Bir milleti millet yapan sadece dini inançları değil, milli kazanımları, gelenekleri ve kültürel değerleridir. Milli bayramlar, Türkiye’nin en önemli birleştirici değeridir. Bu milli günlerimize en üst seviyede sahip çıkmalıyız.
Çünkü Türkiye’yi ayrıcalıklı kılan, kadim devlet geleneğidir.
Günümüzde bu bayramlara gereken önem ne yazık ki verilmiyor. Halkın bir araya geldiği, devleti ve milleti ile gurur duyduğu bayram kutlamaları üstünkörü yapılıyor. Atatürk anıtı önünde siyaset ve bürokrasinin biraya geldiği ancak halkın yer almadığı kısa bir törenle geçiştiriliyor!
Sadece resmi tatil olduğu için o günü hatırlıyoruz!
Büyük hatta!
Çünkü biz devletin varlığını, birliğini önce ailemizden sonra okulumuzda öğrendik. Sadece ders kitaplarında değil, okul sıralarında, bayrağımızı göndere çekerken okuduğumuz istiklal marşında, en önemlisi 23 Nisan Ulusal Egemenlik ve Çocuk Bayramı’nda…
Törenlerde bayrağı taşımak için arkadaşlarımızla yarıştığımızda…
Öğretmenimizin bir şiir verip, ‘herkes çalışsın, aranızdan en güzel okuyanı seçip törenlerde bu şiiri okutacağım’ dediği o yarış anında…
Birbirinden afili 23 Nisan kıyafeti giydiğimizde…

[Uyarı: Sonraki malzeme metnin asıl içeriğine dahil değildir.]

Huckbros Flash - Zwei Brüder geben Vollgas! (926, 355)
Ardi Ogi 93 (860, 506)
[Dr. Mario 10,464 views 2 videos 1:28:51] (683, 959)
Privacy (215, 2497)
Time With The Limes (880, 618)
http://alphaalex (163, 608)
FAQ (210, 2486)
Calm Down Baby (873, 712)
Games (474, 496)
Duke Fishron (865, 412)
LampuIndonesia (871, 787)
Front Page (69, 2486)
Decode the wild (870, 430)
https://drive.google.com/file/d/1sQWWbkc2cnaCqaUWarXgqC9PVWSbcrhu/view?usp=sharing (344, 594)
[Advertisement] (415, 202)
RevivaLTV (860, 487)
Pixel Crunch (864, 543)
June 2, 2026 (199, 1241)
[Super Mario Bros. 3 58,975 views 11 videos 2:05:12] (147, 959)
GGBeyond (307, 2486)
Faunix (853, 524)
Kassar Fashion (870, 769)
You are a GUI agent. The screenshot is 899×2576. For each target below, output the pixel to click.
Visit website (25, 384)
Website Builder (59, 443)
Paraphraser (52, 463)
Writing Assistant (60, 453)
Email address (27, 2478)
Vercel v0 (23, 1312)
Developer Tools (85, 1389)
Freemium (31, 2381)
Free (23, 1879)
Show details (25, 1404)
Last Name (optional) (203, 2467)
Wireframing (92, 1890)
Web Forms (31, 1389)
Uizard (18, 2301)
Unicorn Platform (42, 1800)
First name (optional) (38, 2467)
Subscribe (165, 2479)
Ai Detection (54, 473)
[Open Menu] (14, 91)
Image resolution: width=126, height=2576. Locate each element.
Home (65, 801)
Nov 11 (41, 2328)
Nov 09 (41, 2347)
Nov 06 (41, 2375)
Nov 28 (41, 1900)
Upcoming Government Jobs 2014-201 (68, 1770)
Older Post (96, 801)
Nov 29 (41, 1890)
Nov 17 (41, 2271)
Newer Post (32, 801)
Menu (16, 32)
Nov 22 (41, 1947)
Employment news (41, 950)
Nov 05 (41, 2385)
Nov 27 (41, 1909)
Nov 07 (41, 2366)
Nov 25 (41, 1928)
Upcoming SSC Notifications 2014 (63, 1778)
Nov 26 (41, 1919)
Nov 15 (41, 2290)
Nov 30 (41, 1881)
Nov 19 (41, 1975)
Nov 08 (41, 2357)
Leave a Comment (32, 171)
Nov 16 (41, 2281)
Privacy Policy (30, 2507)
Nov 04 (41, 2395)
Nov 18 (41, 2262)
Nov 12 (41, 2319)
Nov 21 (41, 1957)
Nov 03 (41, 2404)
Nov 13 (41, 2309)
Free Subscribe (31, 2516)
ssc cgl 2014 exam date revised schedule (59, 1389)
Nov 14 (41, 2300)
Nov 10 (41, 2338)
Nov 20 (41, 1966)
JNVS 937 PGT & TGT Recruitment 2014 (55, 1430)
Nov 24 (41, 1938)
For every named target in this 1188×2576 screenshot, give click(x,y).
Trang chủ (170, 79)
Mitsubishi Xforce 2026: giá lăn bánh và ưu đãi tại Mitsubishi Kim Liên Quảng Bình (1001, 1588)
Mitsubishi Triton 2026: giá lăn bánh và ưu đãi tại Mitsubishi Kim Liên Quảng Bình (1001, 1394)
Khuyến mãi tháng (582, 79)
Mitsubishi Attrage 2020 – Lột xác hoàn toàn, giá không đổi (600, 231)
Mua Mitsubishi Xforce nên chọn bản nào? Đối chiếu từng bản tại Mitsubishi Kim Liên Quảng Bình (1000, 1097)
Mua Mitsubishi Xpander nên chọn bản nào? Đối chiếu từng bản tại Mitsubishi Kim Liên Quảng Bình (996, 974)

Millet olmanın, bize armağan edilen o bayramın şuuruna vardığımızda anlardık, bu vatanın nasıl kurulduğunu ve ne için bu topraklara sahip çıkmamız gerektiğini…
***
Ne yazık ki günümüzde bu milli hassasiyetlerimizi kaybediyoruz. Artık okulların bir çoğunda aynı gün tören yapılmıyor!
Çünkü tatil!
Öğretmenlerimiz tatil yapsın diye programlar bayram sonrasına bırakılıyor!
Okul ismi vermek istemem, emek verip gösterilere hazırlanan öğretmenlerimize ayıp olmasın. İyi niyetle bir şey yapmışlar…
Bayramdan üç ya da dört gün sonra okul adına 23 Nisan gösterileri düzenleniyor. Çocuklar velileri ile töreni izlemeye gidiyor. Tarihler 23 Nisan’ı çoktan geçmiş. Herkes birbirine aynı soruyor; iyi de bugün bayram değil!
El mecbur gidilecek. Birbirinden güzel kıyafetlerle çocuklar podyuma çıkıyor ama bayram gibi değil okul müsameresi gibi…
Tuhaf bir dans gösterisi!
Pop müzik eşliğinde çocuklar podyumda bir oyana bir buyana gidip geliyor. Ruh yok, günün anlam ve önemi zaten yok!
Her sınıf kendi gösterisini yapıyor ama Türkiye’de bu güne kadar gittiği her yarışmada birinci olan Erzurum bar ekibi gösterisi yok!
Kadın bar ekibi gösterisi yok!
Halk oyunlarımızdan eser yok!
Milli bayramımızı anlatan birkaç görsel var ama o ruh yok!
***
Bayram günü çocuklar o anı yaşamak yerine neden evlerine gönderiliyor? Neden dünyada tek çocuk bayramı olan ve tüm dünya çocuklarına armağan edilen bir bayram, bu kadar hafife alınıyor?
Oysa o gün ‘23 Nisan, neşe doluyor insan’ diye başlayan şiirler haykırmalı okul bahçelerinden. Yaşasın 23 Nisan diye bitirilmeli…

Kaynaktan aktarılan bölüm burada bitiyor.